Цивилизация всегда сильна, по крайней мере, таковой она вступает на генеалогический путь отдельного человека. Таковой навсегда сохраняется в этой цепи. Но, видимо, все же не каждая индивидуальность может быть носителем этого «перекрестка», на котором встречаются и сталкиваются цивилизации. То есть не в каждом человеке этот «перекресток» возникает. И это понятно: не каждый человек является личностью, не каждый, но только тот, кто имеет судьбу.
Судьба — fortuna — как сочетание Случайности и Воли (силы). Судьба «состоится», если Случайность и Воля будут бороться внутри человека с проявлениями его Добрых сил.
Посему Судьба — это непрерывная борьба в человеке Случайности воли (такое написание — не ошибка) с Добром.
Причем Добро всегда проигрывает. Но ведь fortuna — это еще и рок, счастье, успех, положение, звание… Каждое слово — это новое понятие, целый круг жизни.
Человек, награжденный Судьбой, — это тот человек, в котором эта Борьба совершается непрерывно, всю его жизнь, как по кругу. И никогда не прекращается. Эта борьба истязает человека, совершает над ним насилие ежесекундно, ежечасно, изо дня в день, каждую ночь…

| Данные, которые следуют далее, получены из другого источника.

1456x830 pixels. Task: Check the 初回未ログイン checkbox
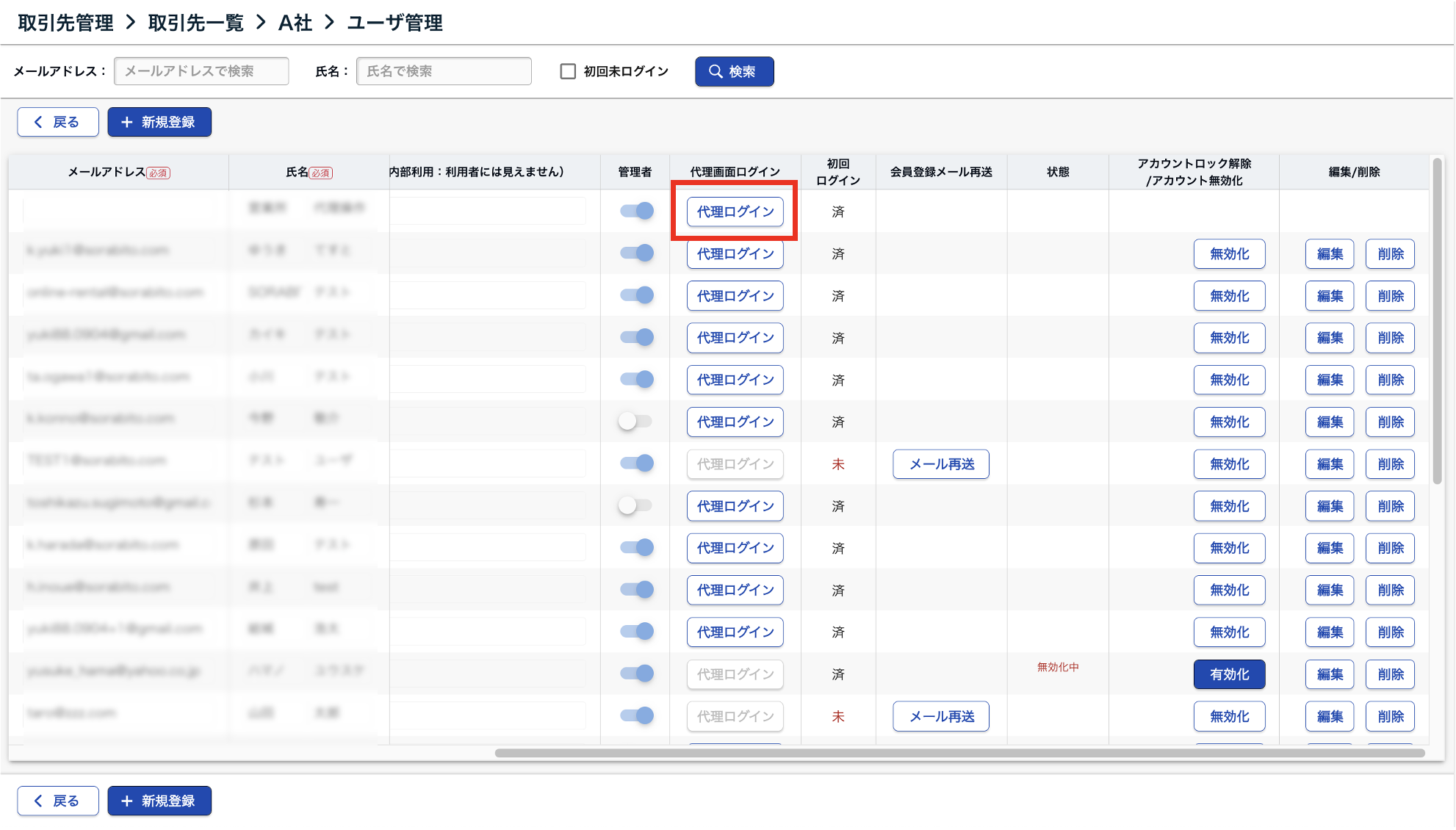[568, 71]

Удивительно, что человек не осознает этого процесса. Человек часто повторяет: Душа мается, болит Душа.
Похоже на заблуждение.
Индивидуальность, во внутренней сфере которой Добро все же выигрывает сражение со Случайностью и Волей, — эта индивидуальность мгновенно «сиротеет», то есть теряет Судьбу. Таковая индивидуальность выбрасывается за пределы Круга и стремительно уносится в некое пространство, совершая при этом независимое, хаотическое движение в одиночестве. Оттого и погибает. Таковая индивидуальность, являясь звеном в генеалогической цепи, погибая, создает существенную помеху в развитии будущего Таланта.
Если в «жизненной цепи» Таланта много таких сгоревших «комет», то есть если много таковых изъятий, много обрывов несостоявшихся судеб, то мгновение явственного проявления собственно Таланта будет отодвигаться как можно дальше от участка разрыва цепи. Условно говоря, Талант, явившийся личности, например, в Средние века, реально мог проявиться и в период Вавилонского царства, а «задуман» был в древнем мире Месопотамии, но то ли что-то помешало — изъятия? — или исторического времени для селекции не хватило…
Так или иначе, процесс шел целую эпоху.
В формировании названного Таланта столкнулись цивилизации не только двух эпох, но и разных географий: например, Древнего Египта и Европы. Возможно, что развитие такового Таланта еще продолжается и в наши дни и проявится в конце концов в середине следующего столетия, когда одна эпоха, наш двадцатый век, уйдет в прошлое, а с ним и наша цивилизация уступит место какой-то другой.
Процесс взаимодействия цивилизаций невоспроизводим.
Нет такой силы в мироздании, которая могла бы справиться с энергией передвижения в пространстве давно «исчезнувших» цивилизаций.
Не Бог породил эти явления, и даже не под силу Ему осмыслить это. Нет такой силы, которая могла бы помешать встрече двух или нескольких цивилизаций в сфере конкретного «простого» человека, но необходимо только одно условие: в ауре этого «простого» конкретного человека должен сложиться перекресток.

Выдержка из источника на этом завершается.